The History Lesson That Changes Everything
Here is where Ghamari transforms commentary into a history lesson that leaves no room for the colonial condescension she is dismantling. In 1906 — twelve years before Germany became a democracy — Persia (Iran) experienced a constitutional revolution that established a democratically elected parliament, the Majlis. Iran was the first country in the Middle and Near East where a revolution in favor of a democratic constitution occurred and succeeded.
Iran’s Democratic Record — A Timeline
Ghamari emphasizes that in 1963, the Shah of Iran granted women not only the right to vote, but the right to stand for and win election to parliament — while women in Switzerland still could not vote, and many European countries had not yet followed suit. Iranian women parliamentarians existed decades before certain Western democracies considered women fit for the same privilege.
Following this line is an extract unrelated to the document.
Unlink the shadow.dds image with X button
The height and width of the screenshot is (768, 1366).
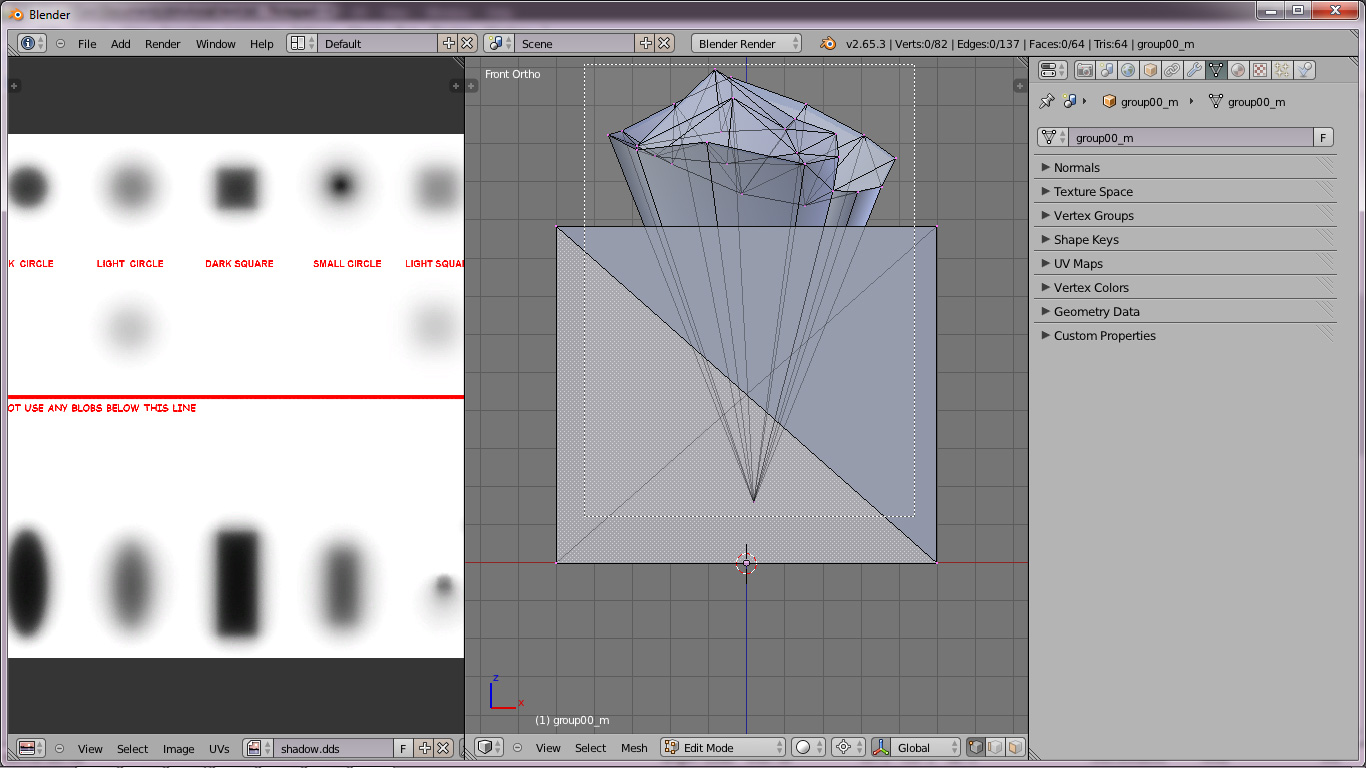click(x=443, y=749)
And Ghamari goes further still — noting that Thomas Jefferson himself, when drafting the American Constitution, drew inspiration from Cyrus the Great and the Cyrus Cylinder, history’s first declaration of human rights. “Iranians invented the concept of democracy 2,500 years ago,” Ghamari states flatly.
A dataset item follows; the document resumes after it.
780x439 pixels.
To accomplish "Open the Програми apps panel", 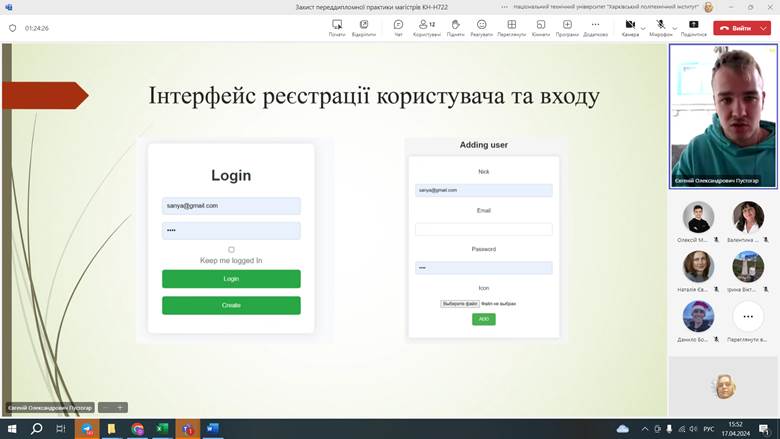I will click(x=567, y=27).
“The Red and the Black” — A Warning Europe Refuses to Hear
Ghamari reserves some of her sharpest words for what she describes as the same destructive alliance Iran experienced in 1979 — now replicating itself in the West. She calls it the “unholy alliance of the red and the black”: the red of communists, socialists, and the woke progressive left, and the black of Islamists. This alliance, she argues, toppled Iran’s modernizing government four decades ago — and the same ideological forces, operating in Western capitals and newsrooms today, are enabling the silence around Iranian suffering.
The “extreme left” that stood against women’s voting rights in 1963 Iran, she notes, is the same ideological force that today suppresses coverage of 40,000 Iranians massacred in their streets. The resistance to democratic reform has never come from the political right, Ghamari says — it has always come from the left and the Islamists, working in concert.
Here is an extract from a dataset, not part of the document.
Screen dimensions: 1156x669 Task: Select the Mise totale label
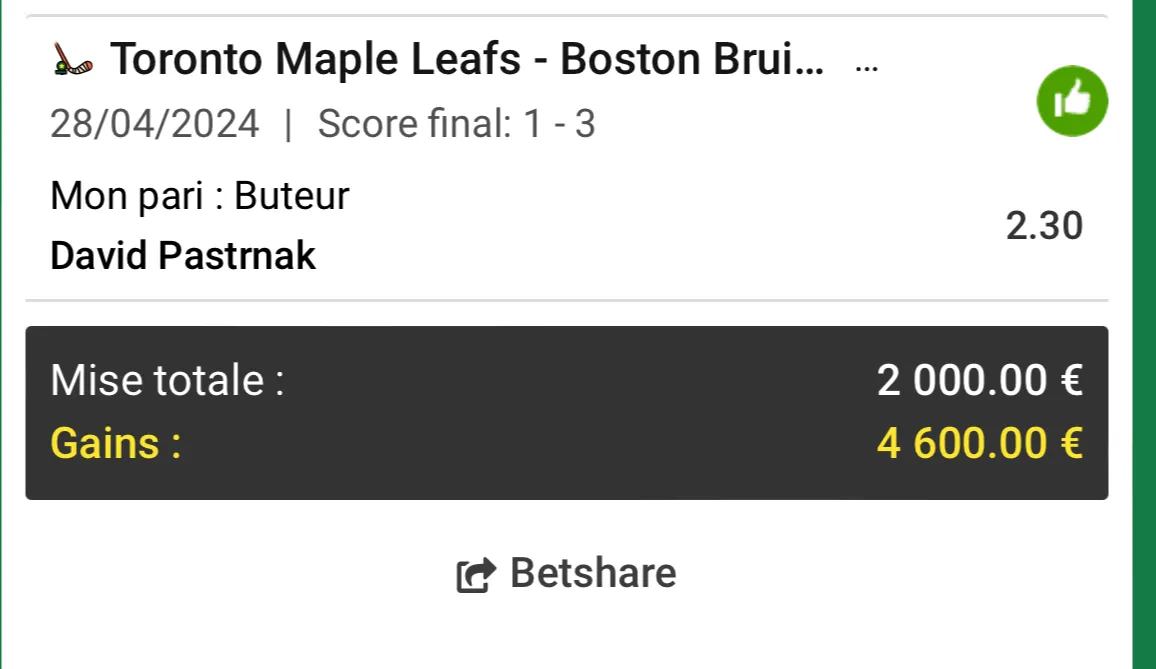tap(167, 380)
“We Iranians have been down that path and it has taken us 48 years to get to this point where we are now freeing ourselves from the unholy alliance of the red and the black.”
— Goldie GhamariHer closing message to European politicians and journalists is unsparing: Iran will free itself — with or without European support. But she warns that nations allowing themselves to be captured by the same forces that destroyed Iran have no claim to Iranian solidarity when the consequences arrive at their own doors. “Don’t expect us to help you when you turn your countries into the third world Islamic hellhole,” she says. “Because we Iranians — we have been down that path.”
And then, the historical coup de grâce: “Iran was a democracy in 1906. So if you think we Iranians are not ready for democracy — that just shows how ignorant, stupid, and racist you actually are.”